* [Exercise goal] Each line of the data that includes the string "banner" is to be copied out.

Items listed in a dataset
◆ ◆ ◆ ◆
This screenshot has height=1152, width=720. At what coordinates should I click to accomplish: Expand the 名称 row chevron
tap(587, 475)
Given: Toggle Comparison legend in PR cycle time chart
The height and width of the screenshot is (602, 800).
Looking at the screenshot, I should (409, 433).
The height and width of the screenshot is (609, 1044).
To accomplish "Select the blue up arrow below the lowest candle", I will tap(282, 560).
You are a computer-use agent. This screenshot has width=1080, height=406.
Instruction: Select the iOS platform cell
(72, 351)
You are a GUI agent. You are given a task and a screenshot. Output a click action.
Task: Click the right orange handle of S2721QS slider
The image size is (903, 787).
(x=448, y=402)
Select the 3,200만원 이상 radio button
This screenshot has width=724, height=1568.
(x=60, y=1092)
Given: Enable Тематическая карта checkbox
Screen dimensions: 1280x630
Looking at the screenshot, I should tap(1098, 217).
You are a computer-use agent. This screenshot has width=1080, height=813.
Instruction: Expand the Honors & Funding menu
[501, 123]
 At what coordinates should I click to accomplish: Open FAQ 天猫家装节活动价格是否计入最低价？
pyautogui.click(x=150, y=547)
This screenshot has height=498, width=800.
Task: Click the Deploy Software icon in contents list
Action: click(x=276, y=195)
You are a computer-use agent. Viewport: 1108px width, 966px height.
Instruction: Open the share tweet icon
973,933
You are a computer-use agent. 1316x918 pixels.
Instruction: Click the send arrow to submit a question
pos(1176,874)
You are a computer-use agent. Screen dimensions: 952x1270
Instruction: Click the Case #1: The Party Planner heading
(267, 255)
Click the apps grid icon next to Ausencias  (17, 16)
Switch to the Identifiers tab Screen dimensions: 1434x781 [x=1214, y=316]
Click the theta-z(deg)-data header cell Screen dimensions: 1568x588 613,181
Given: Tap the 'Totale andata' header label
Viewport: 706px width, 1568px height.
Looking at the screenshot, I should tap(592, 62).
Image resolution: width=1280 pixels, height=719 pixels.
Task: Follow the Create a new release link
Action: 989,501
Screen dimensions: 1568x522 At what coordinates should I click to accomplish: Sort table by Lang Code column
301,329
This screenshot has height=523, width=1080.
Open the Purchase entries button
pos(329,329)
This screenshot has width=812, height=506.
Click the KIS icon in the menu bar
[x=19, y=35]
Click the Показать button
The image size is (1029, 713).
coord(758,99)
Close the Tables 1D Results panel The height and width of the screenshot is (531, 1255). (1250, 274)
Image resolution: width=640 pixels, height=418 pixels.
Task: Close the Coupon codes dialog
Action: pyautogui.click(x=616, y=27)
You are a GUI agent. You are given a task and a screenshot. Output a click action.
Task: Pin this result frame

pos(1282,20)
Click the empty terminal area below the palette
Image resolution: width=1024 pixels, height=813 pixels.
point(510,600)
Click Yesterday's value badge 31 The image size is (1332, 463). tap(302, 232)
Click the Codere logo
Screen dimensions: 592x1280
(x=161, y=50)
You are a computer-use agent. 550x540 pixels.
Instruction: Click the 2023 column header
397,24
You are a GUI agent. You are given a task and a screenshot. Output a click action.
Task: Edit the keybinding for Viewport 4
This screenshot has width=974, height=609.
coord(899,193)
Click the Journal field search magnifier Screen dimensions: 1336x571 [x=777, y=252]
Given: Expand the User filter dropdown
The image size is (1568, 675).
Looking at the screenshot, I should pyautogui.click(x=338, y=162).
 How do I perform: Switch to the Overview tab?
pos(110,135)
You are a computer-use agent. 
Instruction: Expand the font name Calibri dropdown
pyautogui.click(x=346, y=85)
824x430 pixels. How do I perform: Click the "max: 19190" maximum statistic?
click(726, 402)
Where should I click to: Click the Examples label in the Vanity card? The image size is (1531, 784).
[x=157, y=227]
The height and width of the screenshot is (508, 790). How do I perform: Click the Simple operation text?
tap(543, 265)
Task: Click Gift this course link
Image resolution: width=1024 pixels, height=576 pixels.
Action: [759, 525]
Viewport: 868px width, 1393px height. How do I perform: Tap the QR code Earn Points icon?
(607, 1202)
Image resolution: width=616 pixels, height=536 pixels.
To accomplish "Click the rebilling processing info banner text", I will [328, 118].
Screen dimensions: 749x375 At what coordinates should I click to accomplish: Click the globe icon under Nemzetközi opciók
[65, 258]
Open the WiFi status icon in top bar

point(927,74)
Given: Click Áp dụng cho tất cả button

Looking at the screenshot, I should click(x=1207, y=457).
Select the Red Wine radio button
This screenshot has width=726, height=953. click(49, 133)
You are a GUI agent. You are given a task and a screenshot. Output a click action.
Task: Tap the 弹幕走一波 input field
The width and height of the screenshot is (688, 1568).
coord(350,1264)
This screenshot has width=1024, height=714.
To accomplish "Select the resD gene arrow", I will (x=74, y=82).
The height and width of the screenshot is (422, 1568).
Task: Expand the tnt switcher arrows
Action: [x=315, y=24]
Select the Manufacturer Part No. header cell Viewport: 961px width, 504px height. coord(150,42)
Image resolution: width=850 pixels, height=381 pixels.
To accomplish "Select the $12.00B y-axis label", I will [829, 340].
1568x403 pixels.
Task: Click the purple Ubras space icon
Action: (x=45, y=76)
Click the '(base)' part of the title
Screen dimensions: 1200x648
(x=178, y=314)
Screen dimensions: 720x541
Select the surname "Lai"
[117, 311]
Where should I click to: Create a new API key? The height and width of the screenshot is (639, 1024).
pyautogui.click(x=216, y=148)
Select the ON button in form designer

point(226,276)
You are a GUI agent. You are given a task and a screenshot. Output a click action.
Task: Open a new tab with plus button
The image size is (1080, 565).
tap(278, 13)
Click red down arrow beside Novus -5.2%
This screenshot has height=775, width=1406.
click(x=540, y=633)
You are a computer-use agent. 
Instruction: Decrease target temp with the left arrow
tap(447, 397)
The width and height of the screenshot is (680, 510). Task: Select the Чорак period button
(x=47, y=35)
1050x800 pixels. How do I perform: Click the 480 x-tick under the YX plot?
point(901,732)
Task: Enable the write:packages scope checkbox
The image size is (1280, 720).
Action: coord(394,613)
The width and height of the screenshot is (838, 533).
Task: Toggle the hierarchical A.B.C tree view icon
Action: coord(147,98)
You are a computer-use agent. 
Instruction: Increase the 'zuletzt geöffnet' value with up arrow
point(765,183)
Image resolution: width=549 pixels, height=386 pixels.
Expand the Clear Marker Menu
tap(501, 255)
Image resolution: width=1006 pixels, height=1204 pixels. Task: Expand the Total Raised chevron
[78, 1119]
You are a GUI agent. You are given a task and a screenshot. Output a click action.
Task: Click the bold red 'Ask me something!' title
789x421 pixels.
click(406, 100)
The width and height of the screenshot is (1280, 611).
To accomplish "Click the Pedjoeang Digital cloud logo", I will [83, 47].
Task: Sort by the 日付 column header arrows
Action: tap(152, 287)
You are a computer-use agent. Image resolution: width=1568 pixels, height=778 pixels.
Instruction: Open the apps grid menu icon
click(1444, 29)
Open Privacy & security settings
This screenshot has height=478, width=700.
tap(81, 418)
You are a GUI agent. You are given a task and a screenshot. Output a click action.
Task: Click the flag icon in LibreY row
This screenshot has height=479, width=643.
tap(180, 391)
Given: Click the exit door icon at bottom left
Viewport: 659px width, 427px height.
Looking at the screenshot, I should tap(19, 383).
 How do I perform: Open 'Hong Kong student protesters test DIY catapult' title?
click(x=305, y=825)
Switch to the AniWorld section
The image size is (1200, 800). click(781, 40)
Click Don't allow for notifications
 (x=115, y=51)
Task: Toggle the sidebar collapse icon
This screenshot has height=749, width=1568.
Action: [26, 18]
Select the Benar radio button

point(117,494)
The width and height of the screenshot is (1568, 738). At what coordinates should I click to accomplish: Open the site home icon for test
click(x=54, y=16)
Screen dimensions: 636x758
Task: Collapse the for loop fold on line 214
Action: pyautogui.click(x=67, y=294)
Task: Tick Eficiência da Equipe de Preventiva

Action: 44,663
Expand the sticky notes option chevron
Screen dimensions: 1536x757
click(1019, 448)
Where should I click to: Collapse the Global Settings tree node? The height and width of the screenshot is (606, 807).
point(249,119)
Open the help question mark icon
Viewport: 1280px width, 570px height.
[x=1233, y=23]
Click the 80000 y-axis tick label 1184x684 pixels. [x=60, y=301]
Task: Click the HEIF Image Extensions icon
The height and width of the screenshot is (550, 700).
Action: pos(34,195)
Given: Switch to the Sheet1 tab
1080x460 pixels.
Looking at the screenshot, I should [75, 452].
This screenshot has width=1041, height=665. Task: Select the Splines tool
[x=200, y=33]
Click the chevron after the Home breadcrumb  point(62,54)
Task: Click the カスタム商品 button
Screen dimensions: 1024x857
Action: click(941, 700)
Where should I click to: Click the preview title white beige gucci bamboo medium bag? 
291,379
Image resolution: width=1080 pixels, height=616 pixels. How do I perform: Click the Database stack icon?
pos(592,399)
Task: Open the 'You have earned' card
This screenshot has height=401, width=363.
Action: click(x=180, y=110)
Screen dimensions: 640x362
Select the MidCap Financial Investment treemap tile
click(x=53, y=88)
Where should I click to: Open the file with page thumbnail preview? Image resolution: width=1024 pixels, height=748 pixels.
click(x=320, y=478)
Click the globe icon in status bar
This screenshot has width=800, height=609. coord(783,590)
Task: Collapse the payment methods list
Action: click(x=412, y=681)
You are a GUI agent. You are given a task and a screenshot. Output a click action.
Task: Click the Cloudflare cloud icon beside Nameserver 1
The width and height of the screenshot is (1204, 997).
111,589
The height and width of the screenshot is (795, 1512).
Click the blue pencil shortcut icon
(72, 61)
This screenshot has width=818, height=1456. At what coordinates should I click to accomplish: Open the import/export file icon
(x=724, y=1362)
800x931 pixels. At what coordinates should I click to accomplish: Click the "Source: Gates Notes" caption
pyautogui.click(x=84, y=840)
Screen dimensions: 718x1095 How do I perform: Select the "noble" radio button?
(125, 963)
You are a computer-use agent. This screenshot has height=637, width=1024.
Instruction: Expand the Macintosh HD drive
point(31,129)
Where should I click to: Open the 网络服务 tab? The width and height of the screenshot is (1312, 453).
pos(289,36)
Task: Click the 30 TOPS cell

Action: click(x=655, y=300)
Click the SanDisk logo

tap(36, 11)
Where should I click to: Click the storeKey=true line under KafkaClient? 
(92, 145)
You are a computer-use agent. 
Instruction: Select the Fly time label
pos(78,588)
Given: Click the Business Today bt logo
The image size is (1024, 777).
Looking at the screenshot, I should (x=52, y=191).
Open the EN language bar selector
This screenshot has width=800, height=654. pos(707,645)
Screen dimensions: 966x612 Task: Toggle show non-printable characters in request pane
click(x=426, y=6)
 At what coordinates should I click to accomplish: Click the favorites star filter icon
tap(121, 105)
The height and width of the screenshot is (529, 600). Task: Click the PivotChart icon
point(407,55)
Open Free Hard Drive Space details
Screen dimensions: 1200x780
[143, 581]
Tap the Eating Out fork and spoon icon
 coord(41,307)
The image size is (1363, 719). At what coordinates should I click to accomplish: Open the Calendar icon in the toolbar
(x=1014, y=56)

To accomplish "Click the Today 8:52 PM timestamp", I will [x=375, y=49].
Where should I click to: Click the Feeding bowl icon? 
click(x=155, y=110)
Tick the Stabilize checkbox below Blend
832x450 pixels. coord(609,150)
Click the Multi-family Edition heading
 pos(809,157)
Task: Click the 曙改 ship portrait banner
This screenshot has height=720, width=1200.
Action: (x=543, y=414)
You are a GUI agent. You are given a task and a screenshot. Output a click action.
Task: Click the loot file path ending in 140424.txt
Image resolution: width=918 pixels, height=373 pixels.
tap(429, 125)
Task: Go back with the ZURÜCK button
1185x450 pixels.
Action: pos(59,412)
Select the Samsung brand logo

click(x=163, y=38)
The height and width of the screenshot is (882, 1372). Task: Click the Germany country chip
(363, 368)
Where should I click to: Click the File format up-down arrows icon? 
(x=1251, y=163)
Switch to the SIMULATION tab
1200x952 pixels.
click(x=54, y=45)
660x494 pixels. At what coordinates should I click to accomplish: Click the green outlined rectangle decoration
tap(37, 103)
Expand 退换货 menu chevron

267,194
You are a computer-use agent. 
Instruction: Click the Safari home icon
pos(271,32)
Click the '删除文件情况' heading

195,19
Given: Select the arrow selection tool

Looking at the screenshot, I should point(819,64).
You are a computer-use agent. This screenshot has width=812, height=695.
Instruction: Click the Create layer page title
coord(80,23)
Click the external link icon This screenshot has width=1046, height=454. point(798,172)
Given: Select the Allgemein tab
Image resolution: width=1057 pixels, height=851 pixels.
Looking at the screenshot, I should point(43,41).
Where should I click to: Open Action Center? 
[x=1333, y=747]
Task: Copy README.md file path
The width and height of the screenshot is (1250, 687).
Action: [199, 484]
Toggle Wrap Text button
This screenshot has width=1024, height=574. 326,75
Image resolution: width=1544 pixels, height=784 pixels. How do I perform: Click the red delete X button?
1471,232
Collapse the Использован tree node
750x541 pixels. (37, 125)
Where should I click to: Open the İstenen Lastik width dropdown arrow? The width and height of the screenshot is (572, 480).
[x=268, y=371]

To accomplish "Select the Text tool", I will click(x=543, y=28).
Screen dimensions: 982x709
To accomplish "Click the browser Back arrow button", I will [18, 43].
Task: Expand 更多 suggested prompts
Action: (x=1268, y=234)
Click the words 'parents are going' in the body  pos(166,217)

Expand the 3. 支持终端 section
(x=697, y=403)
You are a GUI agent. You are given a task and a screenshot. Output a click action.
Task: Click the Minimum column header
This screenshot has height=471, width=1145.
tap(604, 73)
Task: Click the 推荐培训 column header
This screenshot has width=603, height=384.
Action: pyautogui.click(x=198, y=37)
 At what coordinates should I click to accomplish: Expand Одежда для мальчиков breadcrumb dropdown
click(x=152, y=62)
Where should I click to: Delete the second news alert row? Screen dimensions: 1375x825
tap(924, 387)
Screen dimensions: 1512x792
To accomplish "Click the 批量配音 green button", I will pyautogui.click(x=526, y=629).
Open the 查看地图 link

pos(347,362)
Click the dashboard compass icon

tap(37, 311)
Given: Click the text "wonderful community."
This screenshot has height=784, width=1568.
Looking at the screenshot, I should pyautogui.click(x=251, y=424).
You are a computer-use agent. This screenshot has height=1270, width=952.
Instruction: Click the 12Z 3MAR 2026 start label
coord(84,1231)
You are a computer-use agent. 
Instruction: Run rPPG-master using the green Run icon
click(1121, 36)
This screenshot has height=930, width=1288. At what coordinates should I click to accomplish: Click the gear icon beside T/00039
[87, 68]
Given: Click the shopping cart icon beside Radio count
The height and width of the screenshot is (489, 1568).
◆ ◆ ◆ ◆
* [Solution for this exercise]
To accomplish "Click the rebilling processing info banner text", I will [328, 118].
Task: Click the 曙改 ship portrait banner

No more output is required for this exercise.